We can see that even if there are `n` different subscriptions being run, they all run the same
generated parameterized SQL query. The graphql-engine now leverages this by running one single parameterized query with `n` parameters.

This is done by "joining" the SQL query to an array of `id` values and the response then returns `n` rows
and each row corresponding to an output to a distinct value of `id`.

By "multiplexing" subscribers, the number of DB connections will be lesser than the number 
of subscriptions.

### Handling authorization with predicate push-down

We have seen how Hasura makes performant queries. But what about Authorization?

The naive approach would be to fetch the data from the database (involves IO), apply authorization checks for each element in the response (involes IO and compute) and then send the result back to the client. The problem with this approach is that the initial data fetch is not definitive. The data is being filtered based on rules post the fetching from the database and as data becomes bigger, compute and latency becomes high and so does the load on the database.

It is impossible to load large streams of data in memory and apply authorization rules for filtering data before sending it back to the client. The Hasura approach to this problem is two fold. Make the data fetching performant and make authorization declarative by applying them at the query layer.

We just saw above how the transpiler in Hasura with batching helps in making performant queries. But this in itself isn't enough as resolvers also enforce authorization rules by only fetching the data that is allowed. We will therefore need to embed these authorization rules into the generated SQL.

### Making authorization declarative

Authorization when it comes to accessing data is essentially a constraint that depends on the values of data (or rows) being fetched combined with application-user specific “session variables” that are provided dynamically. For example, in the most trivial case, a row might container a user_id that denotes the data ownership. Or documents that are viewable by a user might be represented in a related table, document_viewers. In other scenarios the session variable itself might contain the data ownership information pertinent to a row, for eg, an account manager has access to any account [1,2,3…] where that information is not present in the current database but present in the session variable (probably provided by some other data system).

Authorization is declarative and available at a table, view or even a function (if the function returns SETOF) level. It is possible to create a single SQL query that has these authorization rules added to it as additional predicateds in the query (additional clauses to the WHERE clause).

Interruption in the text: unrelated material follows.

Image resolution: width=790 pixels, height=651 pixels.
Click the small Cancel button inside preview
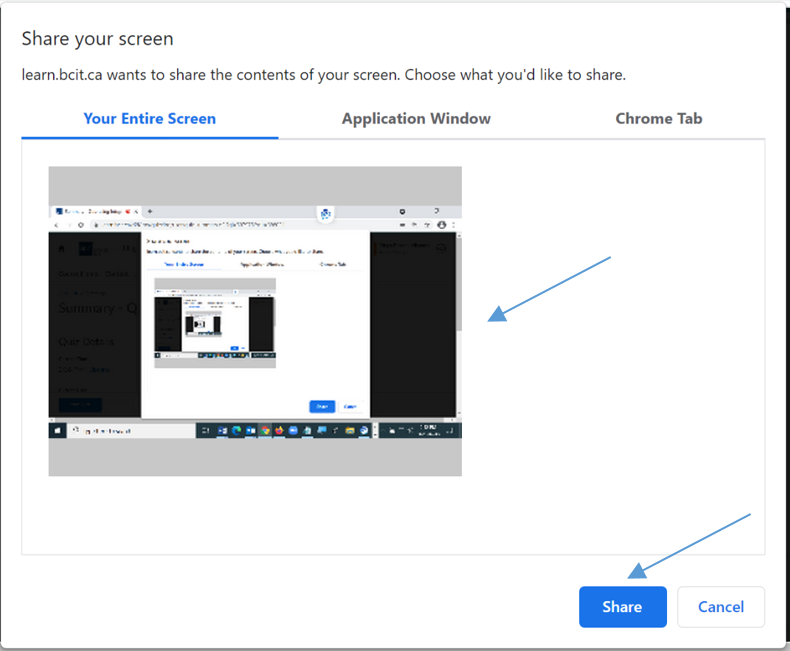349,406

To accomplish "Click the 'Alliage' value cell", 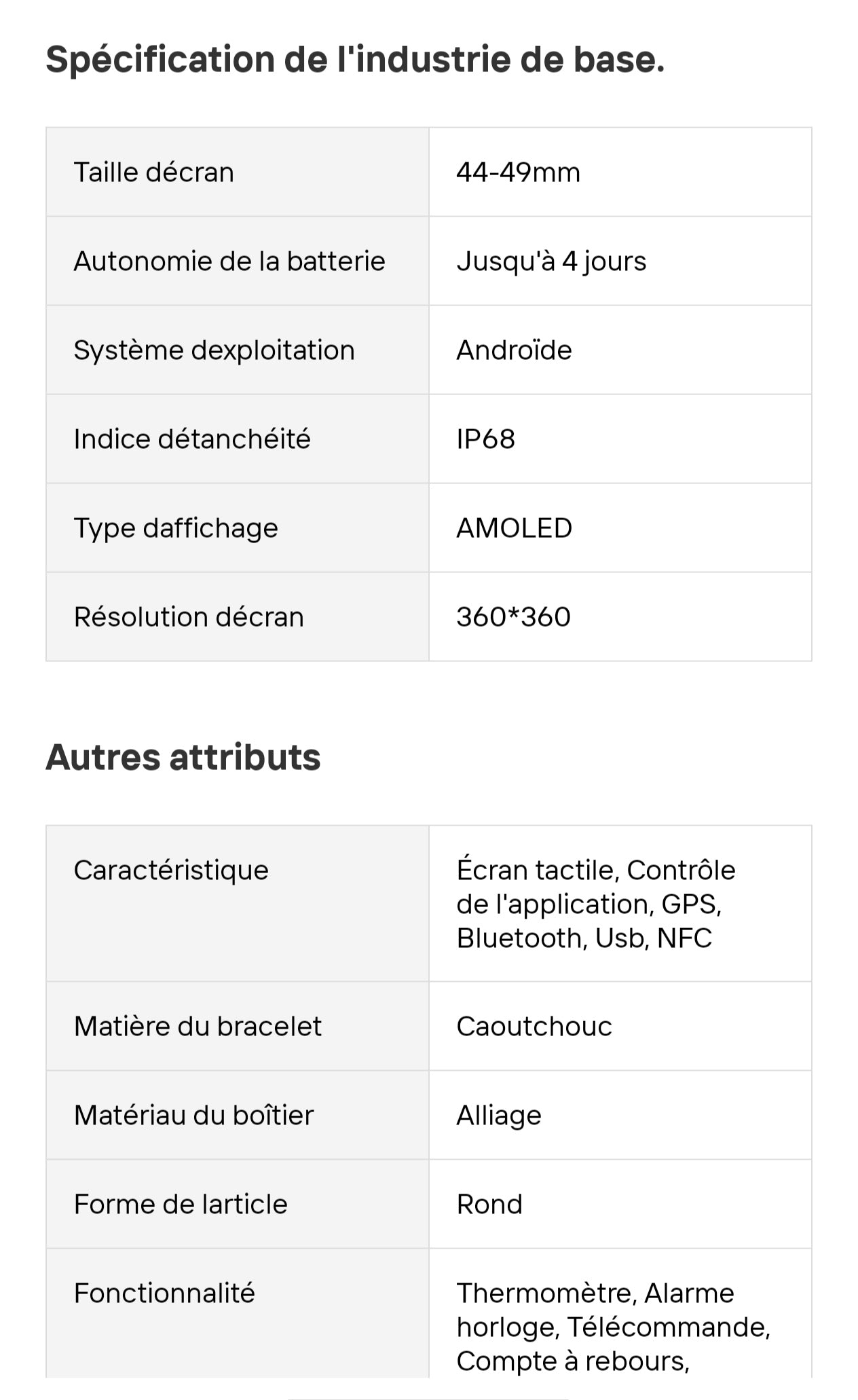I will (x=620, y=1116).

The resultant query processing pipeline is now: GraphQL query → GraphQL AST → Internal AST with authorization rules → SQL AST → SQL

![GraphQL query AST with AuthZ](https://graphql-engine-cdn.hasura.io/assets/github/graphql-query-ast-authz.png)

### Managing backpressure

Backpressure is the mechanism that “pushes back” on the producer to not be overwhelmed by data. While streaming, it is plausible that the server keeps on sending new events to a client while the client already has a huge backlog of events to process. Because Hasura is able to handle disconnects elegantly, clients can disconnect from the stream at any point of time (say when an internal counter indicating a backlog of unprocessed events), and reconnect when they're ready. Once the client is ready to accept new events it can start a new streaming subscription from the last cursor value it processed.

### Scaling 

Hasura’s subscriptions can easily be scaled horizontally by adding more Hasura instances. The underlying Postgres database can be scaled vertically and with read-replicas or with sharding (with some [supported Postgres flavours](https://hasura.io/docs/latest/databases/postgres/index/#postgres-flavours)). 

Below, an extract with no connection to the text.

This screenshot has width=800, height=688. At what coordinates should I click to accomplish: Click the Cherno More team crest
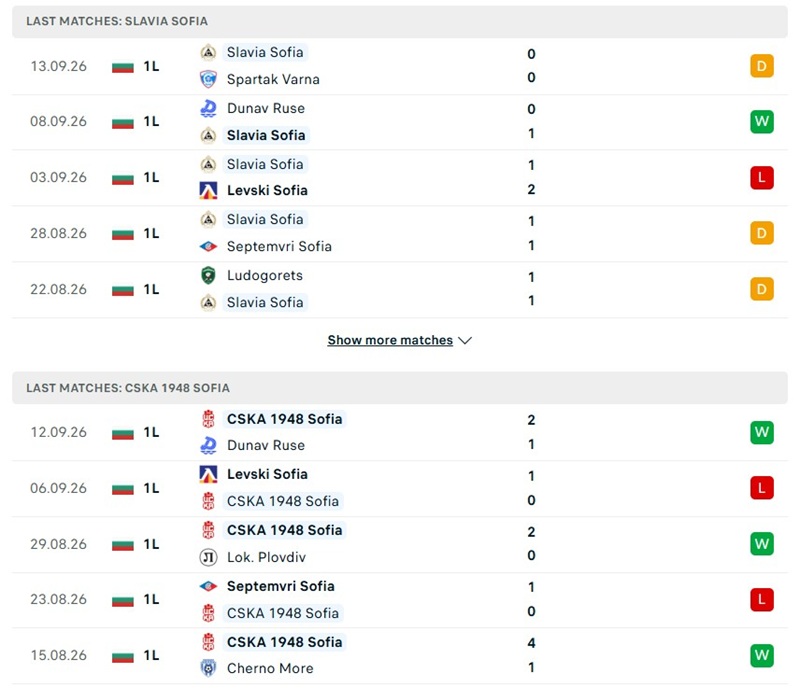pos(208,668)
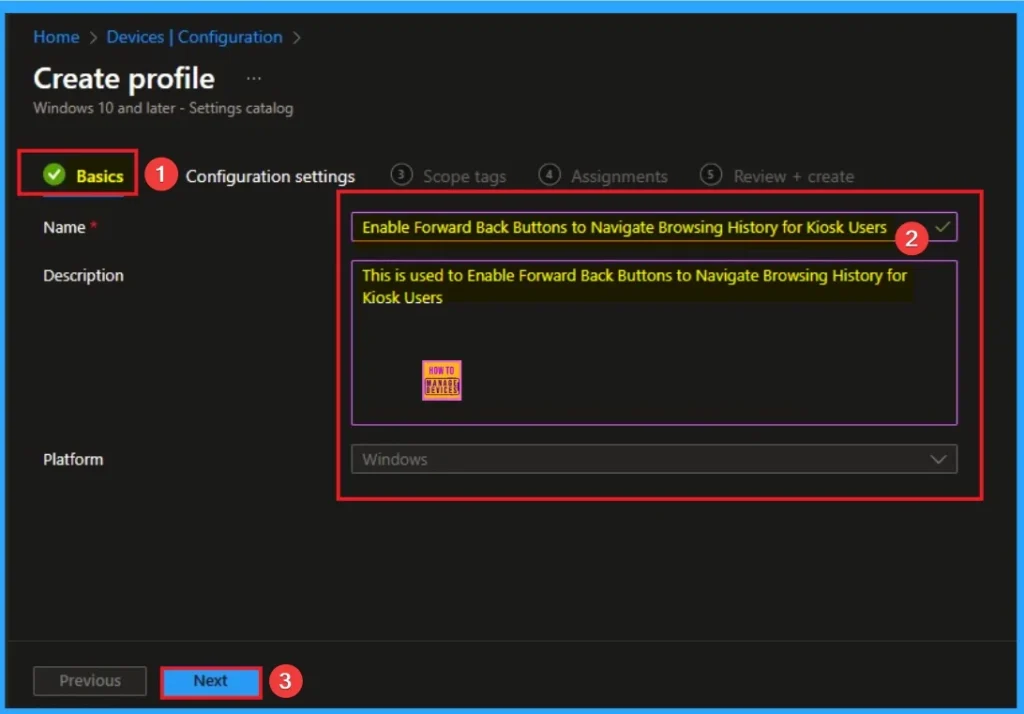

Hasura also supports working with multiple Postgres databases as sources (each with their own schema), it becomes possible to separate out specific workloads into tuned Postgres instances.

## Performance Benchmarks

Read more about the benchmark setup here - [https://github.com/hasura/streaming-subscriptions-benchmark](https://github.com/hasura/streaming-subscriptions-benchmark)

We use a similar schema and authorization rule setup as in the "messaging channels" use-case above.

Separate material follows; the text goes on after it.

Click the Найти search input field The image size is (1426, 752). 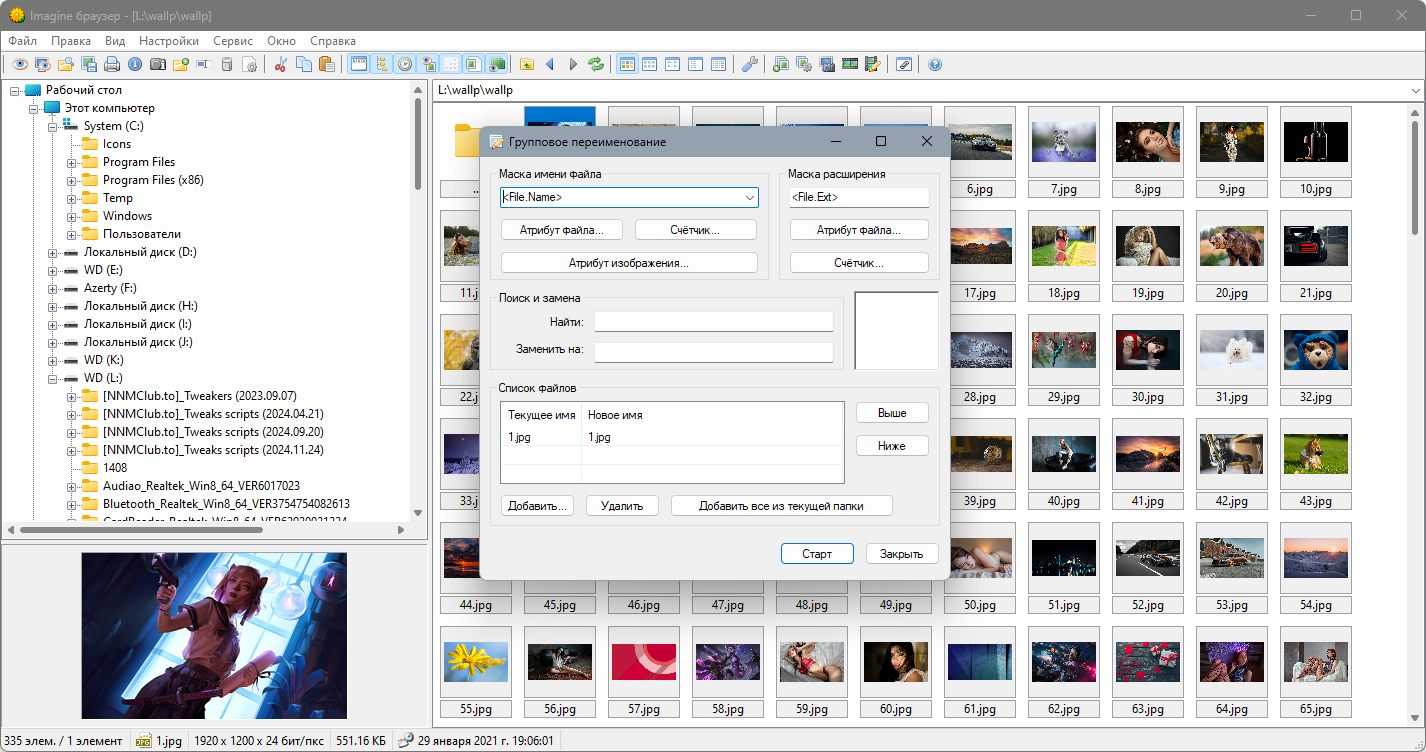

Our aim in this benchmark is to verify that Hasura can handle a large number of concurrent subscribers without undue load on the underlying database.
1. Each subscriber has an independent stream. Each maintains its own offset, and connects with a different authorization rule. 
2. We scale from 20k concurrent to 1M concurrent and observe:
  a. Load on Hasura instances
  b. Database CPU load
  c. Number of database connections required
3. Configuration:
  a. Database: Single Postgres instance (RDS - 16x CPU, 32GB RAM)
  b. Hasura: 100x instances on App runner (4xCPU, 8GB RAM)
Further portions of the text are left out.